— start of Dataset records —

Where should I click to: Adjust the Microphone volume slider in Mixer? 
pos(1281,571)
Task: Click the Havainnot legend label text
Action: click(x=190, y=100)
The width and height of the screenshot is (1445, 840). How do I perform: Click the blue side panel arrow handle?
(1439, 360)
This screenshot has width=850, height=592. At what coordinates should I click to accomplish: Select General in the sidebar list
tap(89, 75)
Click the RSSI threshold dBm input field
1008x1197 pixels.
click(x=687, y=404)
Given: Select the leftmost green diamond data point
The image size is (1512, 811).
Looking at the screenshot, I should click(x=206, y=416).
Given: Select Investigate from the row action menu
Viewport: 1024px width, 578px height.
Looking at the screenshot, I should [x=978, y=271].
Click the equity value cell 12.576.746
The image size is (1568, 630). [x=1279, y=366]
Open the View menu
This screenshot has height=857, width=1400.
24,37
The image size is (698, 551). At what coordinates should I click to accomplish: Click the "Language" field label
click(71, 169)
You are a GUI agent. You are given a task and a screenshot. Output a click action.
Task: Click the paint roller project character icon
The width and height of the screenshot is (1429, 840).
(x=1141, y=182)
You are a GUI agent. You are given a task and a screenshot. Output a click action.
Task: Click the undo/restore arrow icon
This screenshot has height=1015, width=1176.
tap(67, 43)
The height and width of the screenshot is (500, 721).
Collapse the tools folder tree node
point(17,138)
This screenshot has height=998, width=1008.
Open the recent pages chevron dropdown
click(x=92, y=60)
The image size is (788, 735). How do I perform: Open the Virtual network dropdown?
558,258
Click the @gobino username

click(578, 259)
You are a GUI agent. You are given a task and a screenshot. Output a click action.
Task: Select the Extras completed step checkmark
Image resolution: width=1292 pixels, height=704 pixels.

— end of Dataset records —

▶ Problem to work on
Report each line of the entries above that contains the word "Open", copying the line in full, and treat uppercase and lowercase letters as different.

▶ Full response
Open the View menu
Open the recent pages chevron dropdown
The image size is (788, 735). How do I perform: Open the Virtual network dropdown?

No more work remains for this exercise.